Krappity Krap Krap Krap.



(Upon meeting a friend’s new girlfriend.)

Me: “Mehhh…I’m not impressed.”

Tracy: “How can you tell?  You don’t even know her.”

Me: “I can just tell, she and I aren’t going to be friends.  We have nothing in common.”

Tracy: “You barely met her.”

Me: “And I can just tell.  Look in her eyes…I bet she knows everything there is to know about the Kardashians.  She can probably name them all in order.  Right now, she’s trying to figure out if Kelly or Kirsten is her favorite.”

Tracy: “None of them are named Kelly or Kirsten.”

Me: *look of absolute horror*

Tracy: “We’re not friends, anymore, are we?”

Me: *slowly shaking head*

6 thoughts on “Krappity Krap Krap Krap.

  1. I just (rather impetuously, without stopping to think) Googled them to find out what their names are, and now I’m totally regretting that move. This is, no doubt, going to end up on my Google permanent record.

  2. HA HA!!! You better hope you don’t drop dead, or your family is going to find out that you’re into the Kardashians AND clown porn. I’ll bet they’re more upset about the former.

  3. How do you know about the clown porn?! I thought that “incognito” browsing option was foolproof. And besides, I can quit any time I want . . .
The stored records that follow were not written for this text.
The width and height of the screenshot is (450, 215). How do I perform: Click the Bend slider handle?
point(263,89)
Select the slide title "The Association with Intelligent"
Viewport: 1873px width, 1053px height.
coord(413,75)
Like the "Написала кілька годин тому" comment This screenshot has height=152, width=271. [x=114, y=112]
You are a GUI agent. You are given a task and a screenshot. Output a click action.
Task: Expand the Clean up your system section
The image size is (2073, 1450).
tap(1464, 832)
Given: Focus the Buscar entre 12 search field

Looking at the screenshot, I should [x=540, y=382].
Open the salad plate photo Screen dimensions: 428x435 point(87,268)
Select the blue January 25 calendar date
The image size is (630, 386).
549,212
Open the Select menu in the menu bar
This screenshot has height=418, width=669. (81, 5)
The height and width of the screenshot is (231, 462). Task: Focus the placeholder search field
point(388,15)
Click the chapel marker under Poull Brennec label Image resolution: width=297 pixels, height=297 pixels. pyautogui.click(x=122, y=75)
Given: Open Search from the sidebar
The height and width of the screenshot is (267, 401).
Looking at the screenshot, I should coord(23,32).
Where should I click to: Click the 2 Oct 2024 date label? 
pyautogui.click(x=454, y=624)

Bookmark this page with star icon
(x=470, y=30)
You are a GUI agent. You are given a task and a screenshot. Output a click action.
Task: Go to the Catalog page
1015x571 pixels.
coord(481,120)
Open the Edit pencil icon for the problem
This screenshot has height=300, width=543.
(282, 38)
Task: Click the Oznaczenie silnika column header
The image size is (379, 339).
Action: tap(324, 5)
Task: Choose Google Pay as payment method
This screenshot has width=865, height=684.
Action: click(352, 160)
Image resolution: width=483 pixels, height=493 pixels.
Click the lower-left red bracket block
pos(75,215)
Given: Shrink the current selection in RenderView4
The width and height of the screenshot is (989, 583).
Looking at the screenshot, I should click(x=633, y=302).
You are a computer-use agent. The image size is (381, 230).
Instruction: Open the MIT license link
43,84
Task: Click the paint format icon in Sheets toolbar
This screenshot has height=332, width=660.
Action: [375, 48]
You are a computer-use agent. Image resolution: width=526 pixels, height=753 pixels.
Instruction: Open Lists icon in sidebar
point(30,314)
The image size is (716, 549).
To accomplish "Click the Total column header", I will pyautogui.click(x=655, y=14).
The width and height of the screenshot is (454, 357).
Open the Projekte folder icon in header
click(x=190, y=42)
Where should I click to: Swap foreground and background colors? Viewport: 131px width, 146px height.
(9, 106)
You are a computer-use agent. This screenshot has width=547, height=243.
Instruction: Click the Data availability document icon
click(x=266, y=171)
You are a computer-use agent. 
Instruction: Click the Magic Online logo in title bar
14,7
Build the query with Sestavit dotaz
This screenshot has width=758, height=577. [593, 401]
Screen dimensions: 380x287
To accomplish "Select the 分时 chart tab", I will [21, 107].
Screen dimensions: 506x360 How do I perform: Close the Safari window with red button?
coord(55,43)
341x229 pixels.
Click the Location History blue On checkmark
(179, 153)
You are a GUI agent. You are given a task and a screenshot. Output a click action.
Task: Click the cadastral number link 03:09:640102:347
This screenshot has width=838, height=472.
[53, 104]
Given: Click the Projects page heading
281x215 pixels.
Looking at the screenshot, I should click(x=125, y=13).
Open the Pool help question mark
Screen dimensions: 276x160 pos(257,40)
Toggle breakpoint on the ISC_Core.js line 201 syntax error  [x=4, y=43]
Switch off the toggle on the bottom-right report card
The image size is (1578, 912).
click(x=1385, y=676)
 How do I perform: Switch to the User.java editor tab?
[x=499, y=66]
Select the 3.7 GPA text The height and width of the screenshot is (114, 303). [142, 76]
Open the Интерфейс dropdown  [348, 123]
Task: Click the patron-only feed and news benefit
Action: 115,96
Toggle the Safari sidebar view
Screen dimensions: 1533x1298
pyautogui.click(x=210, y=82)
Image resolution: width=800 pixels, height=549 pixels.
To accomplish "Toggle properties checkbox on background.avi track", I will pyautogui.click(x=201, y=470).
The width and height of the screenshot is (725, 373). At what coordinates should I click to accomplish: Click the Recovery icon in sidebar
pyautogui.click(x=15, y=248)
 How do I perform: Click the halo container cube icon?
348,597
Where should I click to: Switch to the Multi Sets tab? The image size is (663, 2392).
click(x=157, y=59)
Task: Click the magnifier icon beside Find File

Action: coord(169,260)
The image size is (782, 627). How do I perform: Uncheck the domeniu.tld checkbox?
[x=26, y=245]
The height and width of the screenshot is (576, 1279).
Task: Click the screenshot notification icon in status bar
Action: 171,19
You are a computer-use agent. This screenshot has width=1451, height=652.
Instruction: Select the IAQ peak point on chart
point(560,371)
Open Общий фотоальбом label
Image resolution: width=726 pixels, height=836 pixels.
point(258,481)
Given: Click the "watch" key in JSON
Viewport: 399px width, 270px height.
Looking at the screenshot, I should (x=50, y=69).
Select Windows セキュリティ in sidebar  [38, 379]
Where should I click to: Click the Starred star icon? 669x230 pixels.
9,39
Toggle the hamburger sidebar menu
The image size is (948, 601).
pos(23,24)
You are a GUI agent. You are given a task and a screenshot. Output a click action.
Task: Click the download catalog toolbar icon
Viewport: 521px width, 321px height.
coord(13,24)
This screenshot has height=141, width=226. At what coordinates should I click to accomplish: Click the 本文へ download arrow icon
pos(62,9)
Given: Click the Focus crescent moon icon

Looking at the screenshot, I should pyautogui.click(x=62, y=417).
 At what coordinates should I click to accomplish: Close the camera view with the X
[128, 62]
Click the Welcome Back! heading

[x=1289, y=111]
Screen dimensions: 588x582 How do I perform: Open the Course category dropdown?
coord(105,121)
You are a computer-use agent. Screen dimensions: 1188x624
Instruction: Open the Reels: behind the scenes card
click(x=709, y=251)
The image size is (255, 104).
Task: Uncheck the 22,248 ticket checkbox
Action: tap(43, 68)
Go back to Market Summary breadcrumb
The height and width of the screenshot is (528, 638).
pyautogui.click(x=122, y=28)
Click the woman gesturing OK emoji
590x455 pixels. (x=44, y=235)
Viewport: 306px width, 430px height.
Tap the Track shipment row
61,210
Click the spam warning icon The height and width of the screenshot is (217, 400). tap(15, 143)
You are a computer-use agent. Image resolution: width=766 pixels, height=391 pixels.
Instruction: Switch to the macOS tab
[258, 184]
  4. I just now tried to recall their names. I know they all start with K and I’m thinking one sounds like Cow or something. Oh, no, Khloe. *shrug* Whatever. They’re all gross. Can we be friends now?

    • Um, the fact that you said ‘Cow’, proves we already are friends. I think that, out of respect, we should call her ‘Kow’. You know…because we have good manners.